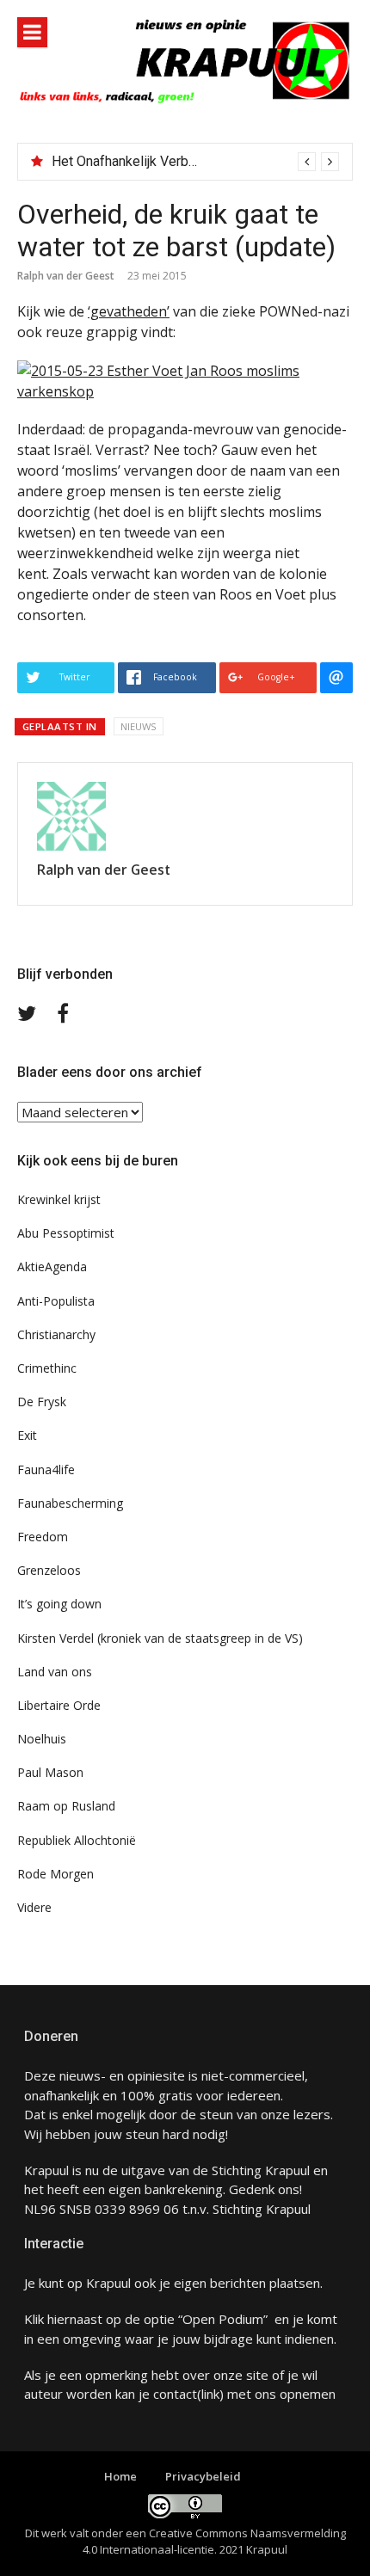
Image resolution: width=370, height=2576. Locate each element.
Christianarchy (56, 1334)
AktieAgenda (52, 1266)
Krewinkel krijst (59, 1199)
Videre (34, 1907)
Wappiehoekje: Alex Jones (131, 161)
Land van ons (54, 1671)
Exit (27, 1435)
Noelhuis (41, 1739)
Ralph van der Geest (65, 275)
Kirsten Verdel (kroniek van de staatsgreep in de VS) (160, 1638)
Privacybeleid (203, 2476)
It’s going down (59, 1603)
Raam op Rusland (66, 1806)
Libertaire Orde (59, 1705)
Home (120, 2476)
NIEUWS (138, 726)
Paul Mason (50, 1772)
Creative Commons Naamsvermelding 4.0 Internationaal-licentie (214, 2541)
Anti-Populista (56, 1301)
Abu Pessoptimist (65, 1233)
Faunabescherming (70, 1503)
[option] (195, 161)
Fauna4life (46, 1469)
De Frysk (41, 1401)
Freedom (42, 1536)
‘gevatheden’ (129, 311)
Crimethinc (47, 1368)
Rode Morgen (55, 1874)
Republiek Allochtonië (76, 1840)
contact (175, 2393)
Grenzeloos (49, 1570)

☆ ☆ ☆ ☆ ☆ ☆ ☆

ACTIVITY: Give back only the lines from the one containing "Krewinkel krijst (59, 1199)" through the final line of the entries above, exactly as written, both included.

THE COMPLETED TASK:
Krewinkel krijst (59, 1199)
Videre (34, 1907)
Wappiehoekje: Alex Jones (131, 161)
Land van ons (54, 1671)
Exit (27, 1435)
Noelhuis (41, 1739)
Ralph van der Geest (65, 275)
Kirsten Verdel (kroniek van de staatsgreep in de VS) (160, 1638)
Privacybeleid (203, 2476)
It’s going down (59, 1603)
Raam op Rusland (66, 1806)
Libertaire Orde (59, 1705)
Home (120, 2476)
NIEUWS (138, 726)
Paul Mason (50, 1772)
Creative Commons Naamsvermelding 4.0 Internationaal-licentie (214, 2541)
Anti-Populista (56, 1301)
Abu Pessoptimist (65, 1233)
Faunabescherming (70, 1503)
[option] (195, 161)
Fauna4life (46, 1469)
De Frysk (41, 1401)
Freedom (42, 1536)
‘gevatheden’ (129, 311)
Crimethinc (47, 1368)
Rode Morgen (55, 1874)
Republiek Allochtonië (76, 1840)
contact (175, 2393)
Grenzeloos (49, 1570)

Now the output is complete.